If you use a non-EX version of Direct3D there is not a lot that you can configure yourself and GPU sync may be done using high precision timers only. You can still tune the number of back buffers during the CreateDevice.

If you are using the 9Ex version, even if you are using the Blt mode you have access to some tuning:

Same as the non-Ex you can control the amount of back buffers during the CreateDevice.
Device SetMaximumFrameLatency: Controls the maximum amount of Present orders that are available in the device context. The default is 3 frames
If you are using the backported Flip model use PresentEx flags which can allow you do dismiss some flips if necessary (do read the section about the detection of glitches).

In Blt mode, the Present are synced using fences and tokens, leaving the Flip Queue with never more than one entry. The consequence is that modern driver will never throttle your application because it usually monitors the Flip Queue and not the device context. SetMaximumFrameLatency is there to properly adjust the desired behavior.

DXGI (DX10+)

The DXGI model uses swap chains to implement the flip model. Use this documentation to understand how to properly time and detect issues in your synchronization. Other than what is referenced in the aforementioned page, there is still the previous options now attached to SwapChains:

The number of back buffers is handled in the Swap Chain creation.
SwapChain SetMaximumFrameLatency: Controls the maximum amount of entries in the Flip Queue. The default is 3 frames

Vsync Tuning

As we have seen previously, there are two major configurations: vsync on and vsync off. If you look a the previous charts, it should be now clear that latter option will have a faster lag. It can be controlled on every framework either during the creation of the context or during the swap.

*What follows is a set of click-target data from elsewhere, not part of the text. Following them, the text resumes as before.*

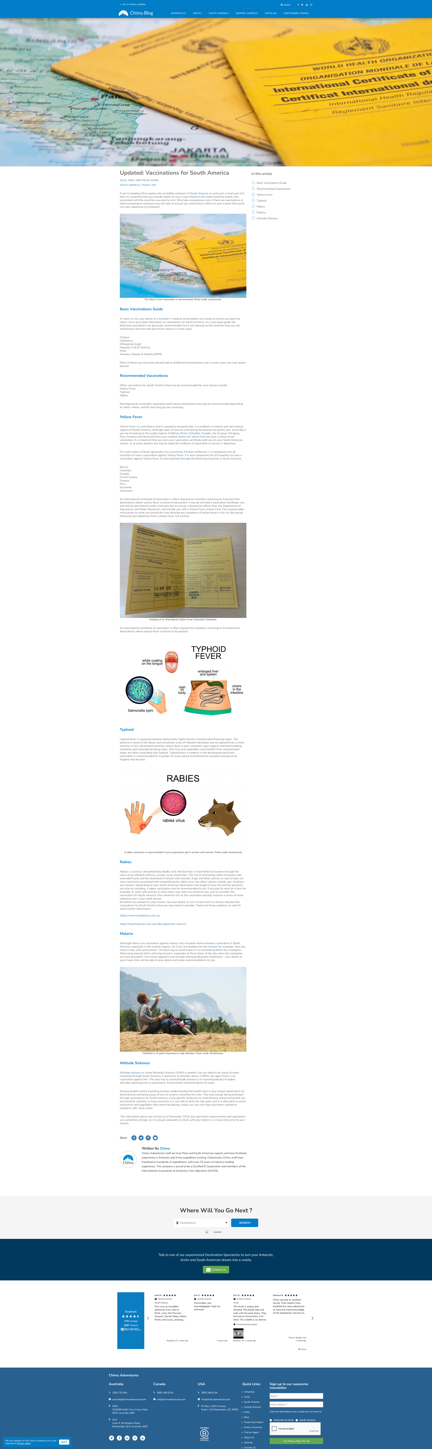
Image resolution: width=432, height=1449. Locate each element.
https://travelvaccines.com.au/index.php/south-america (153, 924)
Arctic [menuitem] (195, 15)
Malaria (261, 212)
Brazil (183, 433)
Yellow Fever (265, 195)
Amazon (189, 452)
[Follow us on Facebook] (297, 4)
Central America (252, 1407)
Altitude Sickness (267, 218)
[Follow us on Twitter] (301, 4)
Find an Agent (251, 1432)
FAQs (247, 1412)
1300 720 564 (119, 1392)
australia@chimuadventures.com (129, 1399)
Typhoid (261, 201)
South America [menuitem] (217, 15)
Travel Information (253, 1422)
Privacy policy (24, 1443)
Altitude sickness (130, 1073)
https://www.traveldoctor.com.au (140, 915)
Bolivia (175, 433)
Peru (123, 437)
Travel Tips (149, 185)
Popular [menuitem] (269, 15)
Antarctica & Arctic (284, 1420)
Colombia (194, 433)
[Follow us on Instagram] (310, 4)
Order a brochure (253, 1427)
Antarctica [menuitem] (176, 15)
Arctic (247, 1396)
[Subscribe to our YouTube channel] (306, 4)
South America (129, 185)
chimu (165, 1148)
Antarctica (249, 1391)
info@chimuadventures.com (215, 1399)
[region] (230, 1318)
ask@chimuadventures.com (171, 1399)
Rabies (261, 206)
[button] (148, 1318)
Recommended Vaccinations (274, 189)
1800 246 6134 (165, 1392)
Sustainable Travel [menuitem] (296, 13)
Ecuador (206, 433)
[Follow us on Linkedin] (127, 1438)
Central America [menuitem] (245, 15)
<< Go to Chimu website (132, 4)
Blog (246, 1417)
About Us (249, 1437)
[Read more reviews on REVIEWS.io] (131, 1330)
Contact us (218, 1270)
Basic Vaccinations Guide (272, 183)
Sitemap (248, 1442)
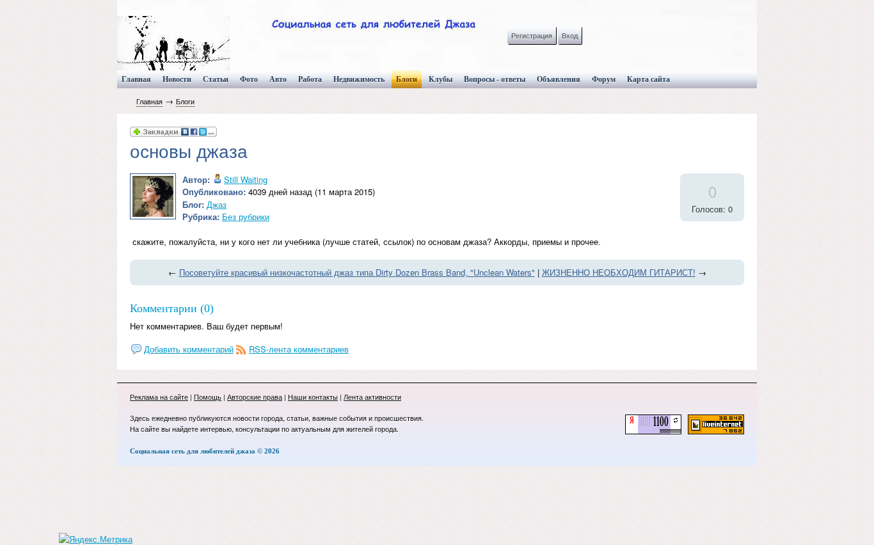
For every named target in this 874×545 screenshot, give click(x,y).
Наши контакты (313, 396)
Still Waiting (245, 179)
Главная (149, 101)
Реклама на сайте (159, 396)
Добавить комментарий (189, 349)
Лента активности (372, 396)
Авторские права (254, 396)
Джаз (216, 204)
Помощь (207, 396)
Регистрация (531, 35)
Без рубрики (245, 216)
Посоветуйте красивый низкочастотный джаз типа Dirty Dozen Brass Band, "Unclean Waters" (357, 272)
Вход (570, 35)
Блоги (185, 101)
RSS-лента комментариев (299, 349)
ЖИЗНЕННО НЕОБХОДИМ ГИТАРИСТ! (618, 272)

This behavior can have different tunings on modern hardware using technologies like Fast Sync (NVidia) and Enhanced Sync (AMD). The raw idea behind this is the following:

Never lock the CPU and let the frame render orders come
When vsync arrives, pick the most recent for the next render and discard all the others

Assuming that the engine largely supports rendering at a higher speed than the screen refresh rate, this sync setting can improve the latency but may deteriorate the stability, unfortunately it is impossible to control from the game's perspective.

Similarly, you should be able now to understand how having vsync off will drastically improve your input lag if the rendering is faster than vertical sync. But now, you are not only sacrificing fluidity you're also sacrificing display quality by allowing tearing. Variable refresh rate (FreeSync, G-Sync) can compensate for this to an extent.

Conclusion & Recommendations

This page detailed a set of knowledge to have when you are developing a game engine or even if you are using one as is:

Be careful on your clock management and script execution order. If you are not aware of those, you are probably doing something wrong.
Understand how the GPU works and configure properly the frame buffer queue. Again, if you just trust the default settings, chances are you are not doing this right.
If you are using a complex environment (with parallelization): make sure your locks and fences are in sync.
Test everything in vsync on at 60 fps. Especially if you are early in the development, the render times and the game updates will be very fast. So by using vsync off the game loop will execute several times per vertical sync, hiding execution order issues and synchronization problems.
Use tools like gpuview extensively. Don't be in the blind, you need to see if clogging happens or not. Don't trust drivers and documentation, experiment yourself.
If your gameplay allows it, enable higher FPS. By correctly managing your clocks, you can have a higher frequency game loop. This allows technologies like VRR and alternative sync strategies to kick in.
Your main goal is 2.5 frames of input lag. To go under this limit you need to have a low-level GPU synchronization.